• _YOUR OBJECTIVE_: Update the lines from the one containing "Given: Add a sales channel with plus button" up to and including the one containing "Click the Disabled": replace "Image resolution" with "Frame resolution" and keep everything else the same.

(Data on locating visible targets)
=======

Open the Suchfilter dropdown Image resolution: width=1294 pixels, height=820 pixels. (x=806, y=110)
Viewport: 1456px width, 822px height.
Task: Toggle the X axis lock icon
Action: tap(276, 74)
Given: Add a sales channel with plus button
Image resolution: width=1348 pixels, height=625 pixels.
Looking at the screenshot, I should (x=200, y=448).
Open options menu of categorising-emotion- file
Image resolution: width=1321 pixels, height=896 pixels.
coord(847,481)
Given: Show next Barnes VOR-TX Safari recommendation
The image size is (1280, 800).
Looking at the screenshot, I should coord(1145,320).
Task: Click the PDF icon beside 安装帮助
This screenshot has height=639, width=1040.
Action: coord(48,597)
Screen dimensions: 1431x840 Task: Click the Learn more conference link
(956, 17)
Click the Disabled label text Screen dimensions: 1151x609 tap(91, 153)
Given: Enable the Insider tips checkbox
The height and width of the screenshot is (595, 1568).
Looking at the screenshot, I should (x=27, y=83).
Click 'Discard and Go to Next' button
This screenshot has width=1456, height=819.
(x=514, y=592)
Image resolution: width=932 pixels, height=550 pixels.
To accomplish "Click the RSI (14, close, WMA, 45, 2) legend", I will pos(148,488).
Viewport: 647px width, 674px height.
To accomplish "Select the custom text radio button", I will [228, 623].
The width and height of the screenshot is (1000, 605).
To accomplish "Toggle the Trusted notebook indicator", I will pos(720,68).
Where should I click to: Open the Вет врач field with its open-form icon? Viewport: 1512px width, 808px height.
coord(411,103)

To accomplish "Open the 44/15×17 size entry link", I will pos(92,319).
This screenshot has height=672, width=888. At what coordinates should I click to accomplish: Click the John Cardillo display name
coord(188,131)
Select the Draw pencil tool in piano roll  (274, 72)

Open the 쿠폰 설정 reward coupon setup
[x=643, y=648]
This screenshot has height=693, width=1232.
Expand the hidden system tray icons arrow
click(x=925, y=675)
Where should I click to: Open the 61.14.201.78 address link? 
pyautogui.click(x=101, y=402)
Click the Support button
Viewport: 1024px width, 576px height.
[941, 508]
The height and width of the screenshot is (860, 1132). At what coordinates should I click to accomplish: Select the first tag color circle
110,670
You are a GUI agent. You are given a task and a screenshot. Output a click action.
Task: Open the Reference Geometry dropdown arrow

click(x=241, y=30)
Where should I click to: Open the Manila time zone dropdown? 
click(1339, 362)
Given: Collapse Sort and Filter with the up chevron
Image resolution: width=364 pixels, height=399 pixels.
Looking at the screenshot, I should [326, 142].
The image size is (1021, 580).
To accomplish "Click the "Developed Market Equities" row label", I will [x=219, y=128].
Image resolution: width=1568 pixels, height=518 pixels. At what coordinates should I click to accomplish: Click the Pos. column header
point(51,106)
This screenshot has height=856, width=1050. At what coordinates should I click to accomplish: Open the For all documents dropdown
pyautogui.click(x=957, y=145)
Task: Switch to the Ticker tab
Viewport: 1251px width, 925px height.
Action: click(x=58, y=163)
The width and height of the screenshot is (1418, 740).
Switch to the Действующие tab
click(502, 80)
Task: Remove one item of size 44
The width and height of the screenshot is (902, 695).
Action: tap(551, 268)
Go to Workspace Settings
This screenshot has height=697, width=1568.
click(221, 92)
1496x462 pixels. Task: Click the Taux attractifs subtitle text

=======

• _SOLUTION FOR THIS EXERCISE_:
Given: Add a sales channel with plus button
Frame resolution: width=1348 pixels, height=625 pixels.
Looking at the screenshot, I should (x=200, y=448).
Open options menu of categorising-emotion- file
Frame resolution: width=1321 pixels, height=896 pixels.
coord(847,481)
Given: Show next Barnes VOR-TX Safari recommendation
The image size is (1280, 800).
Looking at the screenshot, I should coord(1145,320).
Task: Click the PDF icon beside 安装帮助
This screenshot has height=639, width=1040.
Action: coord(48,597)
Screen dimensions: 1431x840 Task: Click the Learn more conference link
(956, 17)
Click the Disabled label text Screen dimensions: 1151x609 tap(91, 153)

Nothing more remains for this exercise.